Abstract
Rotating machinery fault diagnosis is very important for industrial production. Many intelligent fault diagnosis technologies are successfully applied and achieved good results. Due to the fact that machine damages usually happen under different working conditions, and manual scale labeled data are too expensive, domain adaptation has been developed for fault diagnosis. However, the current methods mostly focus on global domain adaptation, the application of subdomain adaptation for fault diagnosis is still limited. A deep transfer learning method is proposed for rotating machinery fault diagnosis in this study, where subdomain adaptation and adversarial learning are introduced to align local feature distribution and global feature distribution separately. Experiments are performed on two rotating machinery datasets to verify the effectiveness of this method. The results reveal that this method has outstanding mutual migration ability and can improve the diagnostic performance.
Introduction
Rotating machinery is currently used in various industries, and timely and effective diagnosis of rotating machinery faults is also very important. 1 With the maturity of the concept and technology of big data and intelligent manufacturing, intelligent fault diagnosis methods have been applied.2,3 Deep learning is also widely used to solve fault diagnosis due to its powerful feature learning ability.4–6 The success of these methods depends on the large amount of labeled data available for supervised learning, and they require training and testing data come from the same distribution. However, manual large scale labeled data are too expensive and sometimes cannot be collected in practice. Also, due to the fact that the working conditions of the machine usually change in different tasks, there is a general distribution difference between training and testing data in the real industry. The predictive models trained using these deep representations on one dataset cannot be well generalized to novel tasks.

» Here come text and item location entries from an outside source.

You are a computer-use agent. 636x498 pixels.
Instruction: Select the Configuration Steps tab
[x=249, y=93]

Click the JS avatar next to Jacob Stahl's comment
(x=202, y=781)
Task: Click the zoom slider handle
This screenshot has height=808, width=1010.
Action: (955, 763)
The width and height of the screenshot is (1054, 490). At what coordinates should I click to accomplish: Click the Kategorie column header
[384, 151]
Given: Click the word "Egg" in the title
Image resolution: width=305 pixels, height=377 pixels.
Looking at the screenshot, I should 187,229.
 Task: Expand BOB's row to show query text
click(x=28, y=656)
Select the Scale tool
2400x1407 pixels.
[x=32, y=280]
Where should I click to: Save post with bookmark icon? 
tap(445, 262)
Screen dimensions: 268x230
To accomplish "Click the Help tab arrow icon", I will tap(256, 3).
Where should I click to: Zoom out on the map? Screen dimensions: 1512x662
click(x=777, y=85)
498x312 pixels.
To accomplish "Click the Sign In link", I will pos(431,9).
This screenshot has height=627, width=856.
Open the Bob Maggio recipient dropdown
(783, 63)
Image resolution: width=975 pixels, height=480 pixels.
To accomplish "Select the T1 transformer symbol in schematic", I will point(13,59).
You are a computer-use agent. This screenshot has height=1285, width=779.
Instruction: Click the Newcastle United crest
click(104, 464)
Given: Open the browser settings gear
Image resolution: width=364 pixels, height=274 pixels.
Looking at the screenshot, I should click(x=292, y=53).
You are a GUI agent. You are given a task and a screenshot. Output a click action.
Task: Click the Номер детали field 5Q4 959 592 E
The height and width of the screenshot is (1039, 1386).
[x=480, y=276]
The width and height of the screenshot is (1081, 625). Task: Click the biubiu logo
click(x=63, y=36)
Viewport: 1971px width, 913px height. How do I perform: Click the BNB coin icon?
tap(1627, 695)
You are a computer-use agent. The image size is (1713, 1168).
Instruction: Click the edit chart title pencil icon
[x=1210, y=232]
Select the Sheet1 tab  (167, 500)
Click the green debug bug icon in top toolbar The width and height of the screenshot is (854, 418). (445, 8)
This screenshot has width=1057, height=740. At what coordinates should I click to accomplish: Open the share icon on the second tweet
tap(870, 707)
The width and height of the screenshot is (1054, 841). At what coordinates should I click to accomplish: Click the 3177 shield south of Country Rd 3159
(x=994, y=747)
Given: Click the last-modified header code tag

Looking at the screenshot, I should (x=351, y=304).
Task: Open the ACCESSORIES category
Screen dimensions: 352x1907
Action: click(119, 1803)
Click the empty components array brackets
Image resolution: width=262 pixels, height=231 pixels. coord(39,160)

Transfer learning can mine domain invariant essential features and structures between two different but interrelated domains, which enables supervised information such as labeled data to be migrated and reused between domains. 7 Recently, transfer learning methods have been increasingly used in rotating machinery fault diagnosis. 8 Shao et al. 9 used a pre-trained network and fine-tune strategy to achieve fast and accurate fault state classification. He et al. 10 proposed a deep transfer auto-encoder for fault diagnosis of small samples under different working conditions. However, these methods still require the labels of the target domain.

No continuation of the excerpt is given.